━━ TASK MATERIAL
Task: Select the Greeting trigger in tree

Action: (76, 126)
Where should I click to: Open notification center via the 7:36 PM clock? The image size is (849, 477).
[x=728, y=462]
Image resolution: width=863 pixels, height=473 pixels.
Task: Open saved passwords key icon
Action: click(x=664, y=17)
━━━━
ASSIGNMENT
Set down every entry once more, exactly as it was written above.

RESULT FOR THIS TASK
Task: Select the Greeting trigger in tree

Action: (76, 126)
Where should I click to: Open notification center via the 7:36 PM clock? The image size is (849, 477).
[x=728, y=462]
Image resolution: width=863 pixels, height=473 pixels.
Task: Open saved passwords key icon
Action: click(x=664, y=17)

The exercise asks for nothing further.